WHAT THE TASK REQUIRES >> All lines in the data bearing the string "Expand" should be identified and copied.

Collected data entries

● ● ● ● ●

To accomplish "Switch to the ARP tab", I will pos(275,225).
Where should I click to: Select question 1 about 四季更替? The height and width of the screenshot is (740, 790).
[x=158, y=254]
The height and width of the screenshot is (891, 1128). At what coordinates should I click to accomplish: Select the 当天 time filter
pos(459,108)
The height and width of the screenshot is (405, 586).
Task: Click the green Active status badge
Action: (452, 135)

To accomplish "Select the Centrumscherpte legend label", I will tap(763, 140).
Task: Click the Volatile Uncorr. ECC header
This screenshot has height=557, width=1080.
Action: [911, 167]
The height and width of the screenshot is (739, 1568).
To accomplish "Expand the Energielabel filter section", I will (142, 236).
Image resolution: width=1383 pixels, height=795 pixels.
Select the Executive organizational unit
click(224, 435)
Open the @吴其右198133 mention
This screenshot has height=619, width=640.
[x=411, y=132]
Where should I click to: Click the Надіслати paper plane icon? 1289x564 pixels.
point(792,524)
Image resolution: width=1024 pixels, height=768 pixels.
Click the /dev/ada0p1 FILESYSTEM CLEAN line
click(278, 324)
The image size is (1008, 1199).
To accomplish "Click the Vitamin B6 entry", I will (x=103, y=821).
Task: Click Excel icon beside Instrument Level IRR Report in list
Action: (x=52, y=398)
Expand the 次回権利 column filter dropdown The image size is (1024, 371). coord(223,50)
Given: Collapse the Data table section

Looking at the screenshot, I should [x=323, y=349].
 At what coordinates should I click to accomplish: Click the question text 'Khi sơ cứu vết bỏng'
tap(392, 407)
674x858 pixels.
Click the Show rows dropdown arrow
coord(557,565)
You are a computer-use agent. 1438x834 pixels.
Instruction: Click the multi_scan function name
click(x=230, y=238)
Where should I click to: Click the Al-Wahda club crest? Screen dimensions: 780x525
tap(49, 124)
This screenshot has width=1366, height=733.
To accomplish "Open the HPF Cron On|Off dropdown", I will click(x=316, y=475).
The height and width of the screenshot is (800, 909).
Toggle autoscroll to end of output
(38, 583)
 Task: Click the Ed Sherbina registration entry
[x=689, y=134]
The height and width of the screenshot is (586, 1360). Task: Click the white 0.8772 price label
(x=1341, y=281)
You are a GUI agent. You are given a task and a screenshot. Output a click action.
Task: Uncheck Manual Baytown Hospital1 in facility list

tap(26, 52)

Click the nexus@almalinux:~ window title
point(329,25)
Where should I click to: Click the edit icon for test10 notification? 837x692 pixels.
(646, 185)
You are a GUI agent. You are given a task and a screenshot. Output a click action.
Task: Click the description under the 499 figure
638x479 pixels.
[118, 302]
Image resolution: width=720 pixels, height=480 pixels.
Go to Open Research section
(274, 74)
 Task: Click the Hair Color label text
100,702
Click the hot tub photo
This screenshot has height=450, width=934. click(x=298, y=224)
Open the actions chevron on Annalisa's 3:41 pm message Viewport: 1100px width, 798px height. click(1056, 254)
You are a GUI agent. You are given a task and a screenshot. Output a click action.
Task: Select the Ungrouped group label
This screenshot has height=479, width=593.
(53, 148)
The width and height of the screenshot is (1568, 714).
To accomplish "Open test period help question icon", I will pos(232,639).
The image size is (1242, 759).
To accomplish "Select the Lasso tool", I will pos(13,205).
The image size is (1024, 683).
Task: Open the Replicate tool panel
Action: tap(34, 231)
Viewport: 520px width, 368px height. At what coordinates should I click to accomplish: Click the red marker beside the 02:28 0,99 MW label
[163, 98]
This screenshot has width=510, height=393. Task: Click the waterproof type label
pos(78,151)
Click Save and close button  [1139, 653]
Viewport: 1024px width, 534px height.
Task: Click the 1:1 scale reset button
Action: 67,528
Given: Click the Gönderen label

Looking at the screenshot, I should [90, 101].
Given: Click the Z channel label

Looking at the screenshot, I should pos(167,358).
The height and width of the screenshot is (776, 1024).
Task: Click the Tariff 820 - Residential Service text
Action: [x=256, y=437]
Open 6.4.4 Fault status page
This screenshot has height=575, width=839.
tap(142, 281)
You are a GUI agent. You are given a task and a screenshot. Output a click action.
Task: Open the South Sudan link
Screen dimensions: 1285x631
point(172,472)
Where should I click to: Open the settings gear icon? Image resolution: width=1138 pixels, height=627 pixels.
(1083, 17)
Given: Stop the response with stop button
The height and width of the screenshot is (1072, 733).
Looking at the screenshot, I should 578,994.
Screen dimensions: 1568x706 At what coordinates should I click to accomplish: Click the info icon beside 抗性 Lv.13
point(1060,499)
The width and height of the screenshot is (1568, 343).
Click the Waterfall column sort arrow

● ● ● ● ●

SOLUTION FOR THIS TASK >>
To accomplish "Expand the Energielabel filter section", I will (142, 236).
Expand the 次回権利 column filter dropdown The image size is (1024, 371). coord(223,50)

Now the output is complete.